WSJ: “[The] brainstorming exercise is, in fact, a terrible idea—not only because I can’t hear you. The value of gathering to swap loosely formed thoughts is highly suspect, despite being a major reason many companies want workers back in offices. “You do not get your best ideas out of these freewheeling brainstorming sessions,” says Sheena Iyengar, a professor at Columbia Business School. “You will do your best creative work by yourself.”…Business teams ought to collaborate, of course, but she interprets the evidence to mean that colleagues should compare notes after extensive, independent thinking.”
Dan Shipper: “Education is expensive because you’re paying for more than learning. You’re paying for the status of the degree, the ability to participate in the community, a planned course list and curriculum, the quality control that the university provides, and on and on. You’re paying for a turn-key, minimum effort experience. But if, for some reason, you don’t care about those things and you’re optimizing primarily for learning—you can learn anything 98% better than you would in a class, for significantly less money. The way to do this is through 1-1 tutoring.”
Economist: “The advances of generative-AI platforms, such as ChatGPT, have left just about every investor discussing what to make of the incipient industry, and which firms it might upturn. Mr Son sees parallels with the early period of the internet. Generative ai could provide a new pipeline of initial public offerings—and the foundation for the next generation of mega-cap tech firms. Investors face two questions. The first is which frontier technologies will make market leaders a fortune. That is difficult enough. The second, establishing whether the value will accrue to upstarts backed by venture capital or existing technology giants, is at least as tricky. Nobody knows if it is better to have the best chatbot or plenty of customers—having a head start in a whizzy new tech is not the same as being able to make money from it. Indeed, lots of the value of revolutionary innovation is often captured by existing giants…As things stand, it looks more likely that the market value of the technology will end up as a new string to the bow of already giant tech firms.”

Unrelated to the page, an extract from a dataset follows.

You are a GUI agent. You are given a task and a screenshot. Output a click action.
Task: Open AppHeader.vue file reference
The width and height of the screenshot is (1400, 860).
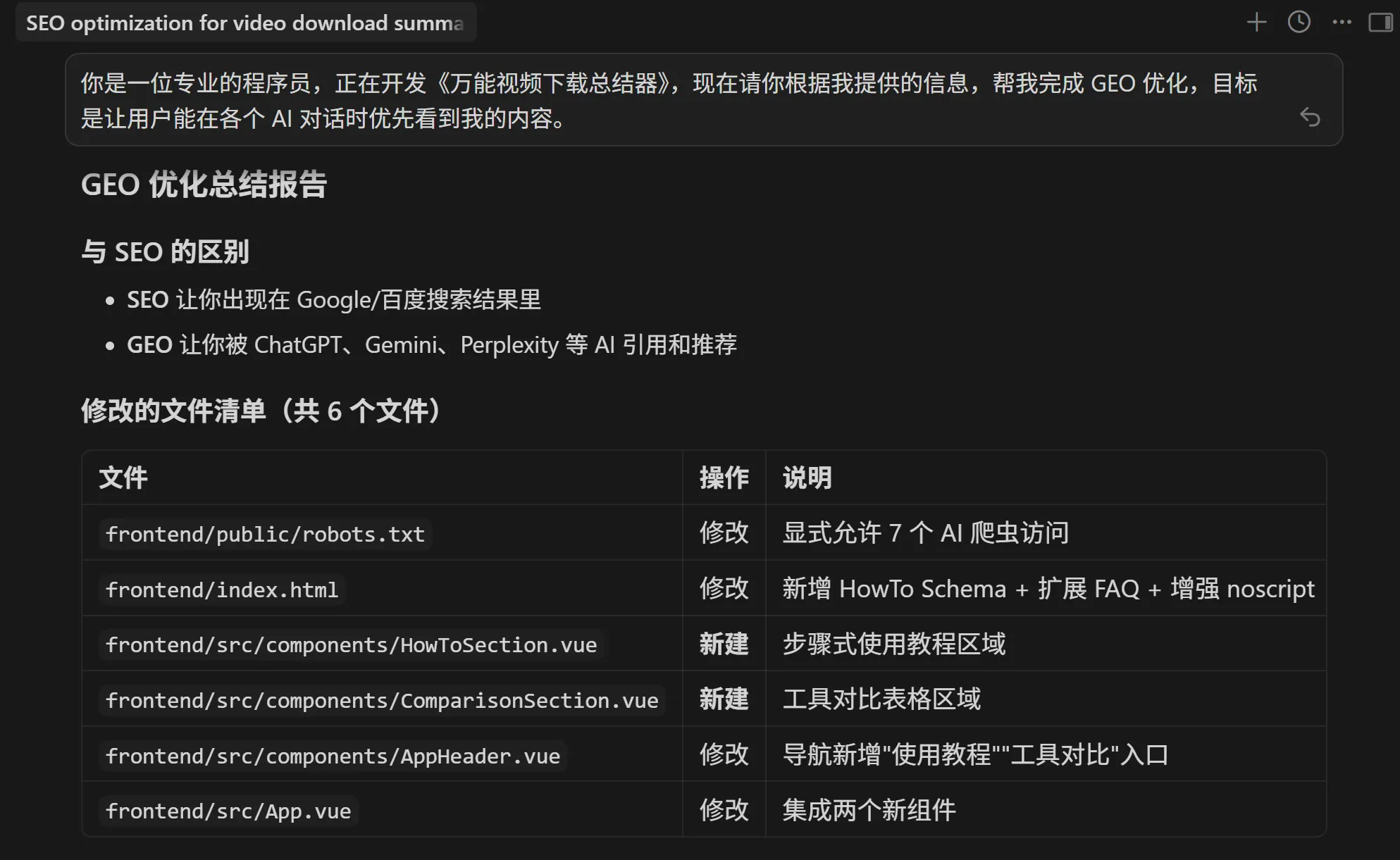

WSJ: “Inflation has been running at its highest rate in decades. American society is restive and divided. There’s a public perception that the country’s glory days are over, that democratic capitalism is a spent force. U.S. standing and influence abroad are in decline. America not long ago withdrew in disgrace from one of the longest wars in its history. A communist superpower appears ascendant and is building up military force at a ferocious pace. William Inboden could be talking about today, but he’s describing the world in 1981, when Ronald Reagan became president. “If you were to do an overall scoreboard in the Cold War at the time,” he says, “it would have looked to most objective observers like the Soviets were winning and the United States was losing. At best it’s a tie, but the previous decade had been by most standards a good one for the Soviet bloc and a bad one for the free world.”…A decade later, the Soviet Union collapsed.”